Once again, the Tower of London has taken spotlight in the centenary remembrance of the First World War. Beyond the Deepening Shadow: The Tower Remembers, which has been widely praised in the UK media, was, of course, a culmination of months of careful planning. It was also a collaborative enterprise, the result of many partnerships: between Historic Royal Palaces, designer Tom Piper, sound artist Mira Calix, lighting, fire, and movement specialists, and not least the hundreds of volunteers who performed and lit the flames. Radical historian Ralph Samuel once said that history was, and should be, the work of a ‘thousand different hands’. I’m sure we’ll find the number who directly contributed to this statement on the centenary was far higher.

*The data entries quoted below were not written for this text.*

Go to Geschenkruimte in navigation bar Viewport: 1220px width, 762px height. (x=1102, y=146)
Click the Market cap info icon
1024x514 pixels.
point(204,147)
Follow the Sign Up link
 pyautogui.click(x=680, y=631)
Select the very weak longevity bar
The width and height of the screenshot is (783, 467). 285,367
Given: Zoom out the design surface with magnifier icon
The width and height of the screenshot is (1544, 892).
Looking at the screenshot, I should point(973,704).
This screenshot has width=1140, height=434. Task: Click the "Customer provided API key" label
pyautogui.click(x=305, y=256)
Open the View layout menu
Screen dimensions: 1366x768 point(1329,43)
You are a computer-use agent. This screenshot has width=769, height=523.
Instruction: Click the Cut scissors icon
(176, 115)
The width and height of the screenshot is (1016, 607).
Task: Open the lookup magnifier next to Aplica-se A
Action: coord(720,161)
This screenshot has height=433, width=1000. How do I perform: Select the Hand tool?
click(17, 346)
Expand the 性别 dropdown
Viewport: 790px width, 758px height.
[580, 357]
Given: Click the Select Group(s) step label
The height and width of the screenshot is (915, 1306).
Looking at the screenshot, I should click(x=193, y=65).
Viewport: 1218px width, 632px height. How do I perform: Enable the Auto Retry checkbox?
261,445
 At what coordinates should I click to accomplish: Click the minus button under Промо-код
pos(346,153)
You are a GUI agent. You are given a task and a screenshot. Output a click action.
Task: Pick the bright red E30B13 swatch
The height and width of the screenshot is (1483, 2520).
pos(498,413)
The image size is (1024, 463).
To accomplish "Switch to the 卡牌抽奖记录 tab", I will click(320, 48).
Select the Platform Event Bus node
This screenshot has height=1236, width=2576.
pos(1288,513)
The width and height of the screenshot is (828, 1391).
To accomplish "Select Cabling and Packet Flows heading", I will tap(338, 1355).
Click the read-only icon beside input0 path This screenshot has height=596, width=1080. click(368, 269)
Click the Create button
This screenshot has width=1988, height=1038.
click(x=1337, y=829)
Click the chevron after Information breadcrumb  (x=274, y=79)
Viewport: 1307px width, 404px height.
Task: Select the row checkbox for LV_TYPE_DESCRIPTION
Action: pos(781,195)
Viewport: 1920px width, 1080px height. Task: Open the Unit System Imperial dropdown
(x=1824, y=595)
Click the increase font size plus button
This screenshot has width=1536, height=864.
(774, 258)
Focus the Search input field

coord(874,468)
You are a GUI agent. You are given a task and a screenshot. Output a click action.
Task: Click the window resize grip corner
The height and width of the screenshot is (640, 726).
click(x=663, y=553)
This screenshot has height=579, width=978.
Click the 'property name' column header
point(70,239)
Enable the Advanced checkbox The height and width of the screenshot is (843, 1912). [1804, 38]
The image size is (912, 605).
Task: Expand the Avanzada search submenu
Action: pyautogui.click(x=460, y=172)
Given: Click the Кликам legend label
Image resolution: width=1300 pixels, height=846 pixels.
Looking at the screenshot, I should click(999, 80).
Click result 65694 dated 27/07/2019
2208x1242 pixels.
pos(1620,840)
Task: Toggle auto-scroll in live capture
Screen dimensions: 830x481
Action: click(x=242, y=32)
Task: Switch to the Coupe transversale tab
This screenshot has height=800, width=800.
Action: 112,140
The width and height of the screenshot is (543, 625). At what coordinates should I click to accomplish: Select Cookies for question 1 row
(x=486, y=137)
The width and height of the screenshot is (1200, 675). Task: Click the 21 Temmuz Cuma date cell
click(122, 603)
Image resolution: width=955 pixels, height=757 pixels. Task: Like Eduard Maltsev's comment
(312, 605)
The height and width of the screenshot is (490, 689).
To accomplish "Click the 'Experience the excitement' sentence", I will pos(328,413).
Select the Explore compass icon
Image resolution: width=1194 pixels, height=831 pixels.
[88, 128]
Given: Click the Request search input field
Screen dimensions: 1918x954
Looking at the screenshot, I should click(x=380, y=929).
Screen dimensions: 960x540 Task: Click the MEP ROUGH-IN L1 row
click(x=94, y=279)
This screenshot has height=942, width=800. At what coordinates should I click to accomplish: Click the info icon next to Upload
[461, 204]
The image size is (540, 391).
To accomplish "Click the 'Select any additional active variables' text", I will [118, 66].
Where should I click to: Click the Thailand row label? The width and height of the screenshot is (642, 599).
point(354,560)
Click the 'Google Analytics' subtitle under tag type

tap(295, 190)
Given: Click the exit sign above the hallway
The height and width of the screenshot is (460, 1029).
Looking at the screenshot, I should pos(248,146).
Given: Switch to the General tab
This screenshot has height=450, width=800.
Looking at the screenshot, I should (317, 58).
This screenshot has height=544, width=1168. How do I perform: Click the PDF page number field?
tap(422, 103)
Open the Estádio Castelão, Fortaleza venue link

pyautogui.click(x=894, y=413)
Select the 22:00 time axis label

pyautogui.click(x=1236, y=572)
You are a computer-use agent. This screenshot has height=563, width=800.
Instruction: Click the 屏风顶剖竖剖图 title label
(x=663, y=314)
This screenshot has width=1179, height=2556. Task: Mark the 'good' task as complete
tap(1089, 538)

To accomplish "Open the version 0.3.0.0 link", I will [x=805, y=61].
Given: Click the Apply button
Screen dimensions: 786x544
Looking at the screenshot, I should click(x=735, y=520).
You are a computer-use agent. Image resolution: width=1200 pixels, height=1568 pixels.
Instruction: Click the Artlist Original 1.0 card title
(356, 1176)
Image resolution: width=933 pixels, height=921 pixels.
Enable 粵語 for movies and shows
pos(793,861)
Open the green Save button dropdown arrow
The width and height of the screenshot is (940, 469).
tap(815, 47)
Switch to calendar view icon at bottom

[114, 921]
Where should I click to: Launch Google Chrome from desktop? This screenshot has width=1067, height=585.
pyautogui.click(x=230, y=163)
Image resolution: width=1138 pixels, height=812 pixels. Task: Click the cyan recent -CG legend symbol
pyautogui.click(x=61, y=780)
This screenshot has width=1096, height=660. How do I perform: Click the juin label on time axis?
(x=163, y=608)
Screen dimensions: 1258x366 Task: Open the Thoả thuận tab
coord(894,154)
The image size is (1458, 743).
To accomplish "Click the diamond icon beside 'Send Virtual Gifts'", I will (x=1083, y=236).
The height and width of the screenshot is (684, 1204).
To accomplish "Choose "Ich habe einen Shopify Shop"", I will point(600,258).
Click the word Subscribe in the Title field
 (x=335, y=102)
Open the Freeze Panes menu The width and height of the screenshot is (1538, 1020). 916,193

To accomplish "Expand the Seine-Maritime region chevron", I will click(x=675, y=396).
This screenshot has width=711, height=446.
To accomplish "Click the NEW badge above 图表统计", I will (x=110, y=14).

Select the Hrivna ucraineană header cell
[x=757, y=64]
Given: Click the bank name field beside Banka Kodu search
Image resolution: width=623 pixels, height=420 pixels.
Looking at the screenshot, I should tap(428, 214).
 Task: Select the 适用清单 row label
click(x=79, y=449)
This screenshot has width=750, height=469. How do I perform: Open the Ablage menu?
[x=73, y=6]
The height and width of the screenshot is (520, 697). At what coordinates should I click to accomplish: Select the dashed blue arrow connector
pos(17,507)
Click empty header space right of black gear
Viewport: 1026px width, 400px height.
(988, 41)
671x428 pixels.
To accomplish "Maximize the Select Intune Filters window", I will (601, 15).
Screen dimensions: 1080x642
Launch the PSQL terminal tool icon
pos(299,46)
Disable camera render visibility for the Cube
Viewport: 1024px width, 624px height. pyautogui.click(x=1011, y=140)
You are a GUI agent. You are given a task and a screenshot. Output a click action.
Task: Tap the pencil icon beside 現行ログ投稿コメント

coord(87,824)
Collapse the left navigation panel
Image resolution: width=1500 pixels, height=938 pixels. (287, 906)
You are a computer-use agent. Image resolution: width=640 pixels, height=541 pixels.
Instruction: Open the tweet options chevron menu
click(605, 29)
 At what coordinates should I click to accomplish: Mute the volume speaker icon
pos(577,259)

Our small research team has also gained some new hands, six pairs to be exact. For, although our research ostensibly concerns what took place in 2014, this was too good an opportunity to check in on the commemorative impulse four years on. We knew from experience that the installation could prove exceptionally popular – we needed help if we could hope to gather data comparable to what we have on 2014. We were enormously fortunate to find committed and exceptionally able students, from different backgrounds, who shared some of our research interests and passion for research. Megan and Aisha are full time on the Heritage Management MA, the result of a new partnership between HRP and Queen Mary University London. Matthew joined us from the School of History at QMUL, where he’s in his last year of study. Effie is a research student who will gain her PhD from the Bartlett School of Architecture at UCL. And we were joined by dedicated HRP volunteers Noeleen and Eirian.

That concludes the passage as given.